- [Supplied text]
****************************************

Even with ~$6 billion tea giant Chagee now in the mix, the current landscape still seems to be deterring bigger names.

Strange as the timing may seem, given the broader geopolitical picture, many Chinese companies are seeing 2025 as the year to hit the US public market. Last week, tea giant Chagee soared 21% on its Nasdaq debut to hit a $6.2 billion valuation, while a flurry of tech firms are reportedly looking to follow suit, per Bloomberg.

Red wave

Chagee’s $411 million raise last Thursday made it the largest Chinese consumer company listing in the US since 2021, momentarily bucking the drought of big Chinese initial public offerings that had been attributed to deteriorating relations between the two nations. Still, even against the backdrop of President Trump’s ongoing tariffs, postponed IPOs from other companies, and talk of Chinese stocks being delisted from US exchanges, 2025 has largely picked up where last year left off in terms of enticing companies looking to list in the US.

****************************************

- [Required task 1]
Print the whole passage about Chinese companies listing in the US, word for word.
- [Required task 2]
In the records, take the part that opens with the line containing "Task: Click the" and closes with the line containing "Click the 2 დღე comment timestamp", and write it out again with "green" renamed to "blue" and nothing else changed. Leave the pictures out.

- [The input]

****************************************

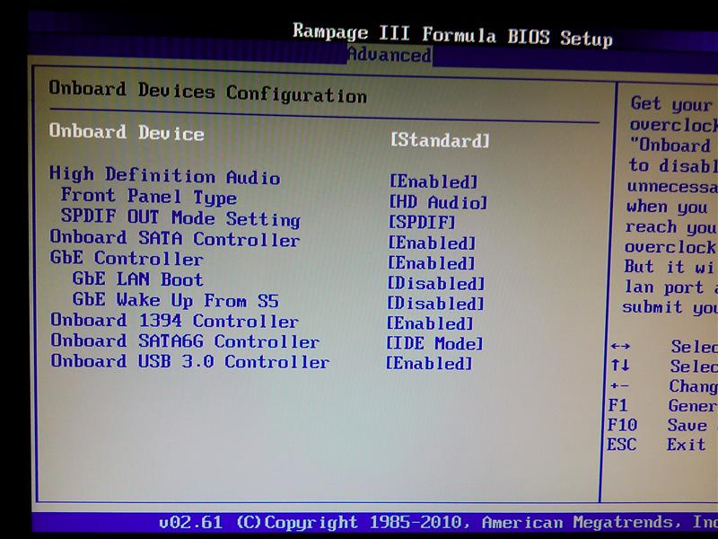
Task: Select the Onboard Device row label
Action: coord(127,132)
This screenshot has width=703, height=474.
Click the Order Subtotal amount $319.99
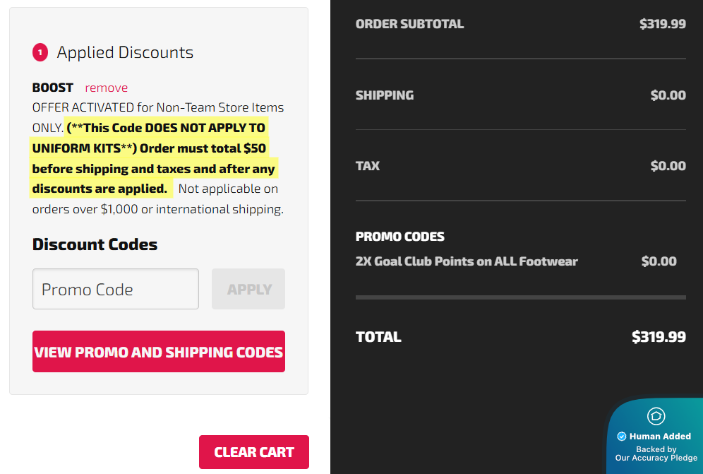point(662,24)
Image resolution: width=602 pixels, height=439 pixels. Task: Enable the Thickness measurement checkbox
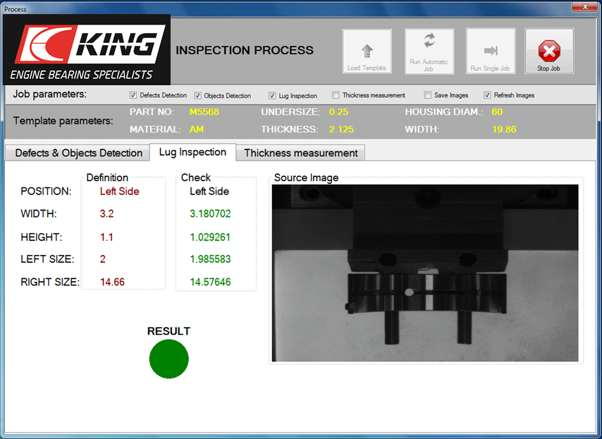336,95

****************************************

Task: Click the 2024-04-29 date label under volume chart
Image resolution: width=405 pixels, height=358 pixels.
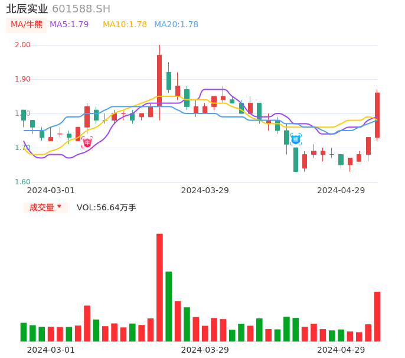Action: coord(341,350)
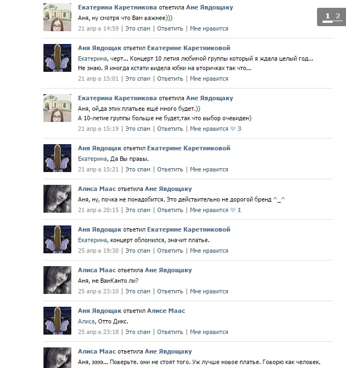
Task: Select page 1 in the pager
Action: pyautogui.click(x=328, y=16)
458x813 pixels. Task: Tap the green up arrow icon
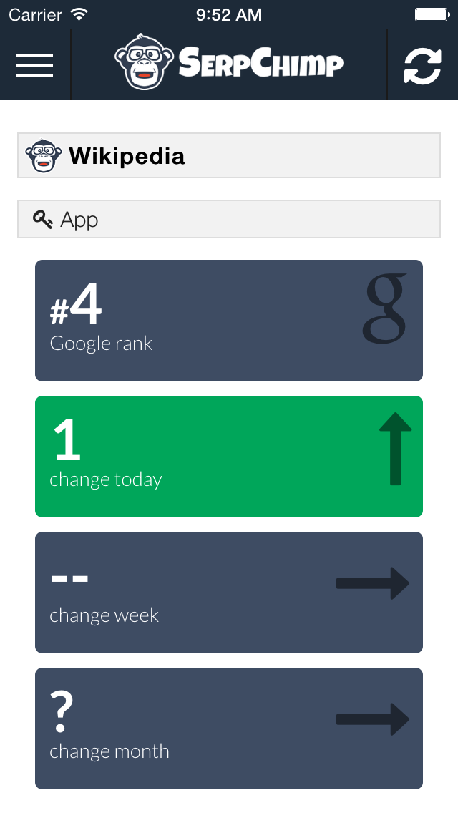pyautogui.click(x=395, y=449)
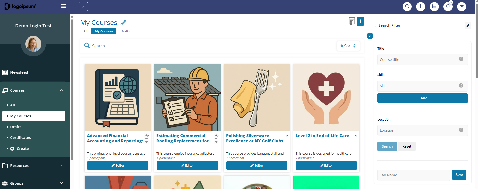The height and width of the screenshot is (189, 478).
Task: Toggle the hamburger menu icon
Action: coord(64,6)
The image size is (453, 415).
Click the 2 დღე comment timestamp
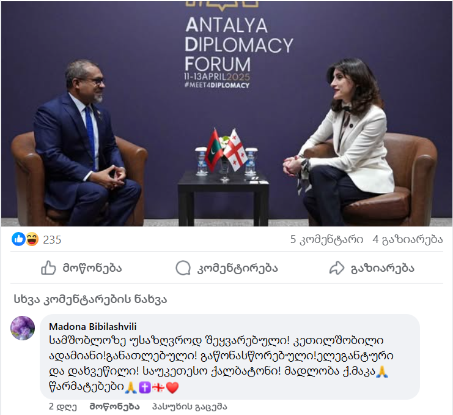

****************************************

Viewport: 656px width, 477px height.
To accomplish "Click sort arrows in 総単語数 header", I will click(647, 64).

****************************************

- [Task result 1]
Even with ~$6 billion tea giant Chagee now in the mix, the current landscape still seems to be deterring bigger names.

Strange as the timing may seem, given the broader geopolitical picture, many Chinese companies are seeing 2025 as the year to hit the US public market. Last week, tea giant Chagee soared 21% on its Nasdaq debut to hit a $6.2 billion valuation, while a flurry of tech firms are reportedly looking to follow suit, per Bloomberg.

Red wave

Chagee’s $411 million raise last Thursday made it the largest Chinese consumer company listing in the US since 2021, momentarily bucking the drought of big Chinese initial public offerings that had been attributed to deteriorating relations between the two nations. Still, even against the backdrop of President Trump’s ongoing tariffs, postponed IPOs from other companies, and talk of Chinese stocks being delisted from US exchanges, 2025 has largely picked up where last year left off in terms of enticing companies looking to list in the US.

- [Task result 2]
Task: Click the 2024-04-29 date label under volume chart
Image resolution: width=405 pixels, height=358 pixels.
Action: coord(341,350)
Task: Select page 1 in the pager
Action: pyautogui.click(x=328, y=16)
458x813 pixels. Task: Tap the blue up arrow icon
pyautogui.click(x=395, y=449)
The height and width of the screenshot is (189, 478).
Task: Toggle the hamburger menu icon
Action: coord(64,6)
The image size is (453, 415).
Click the 2 დღე comment timestamp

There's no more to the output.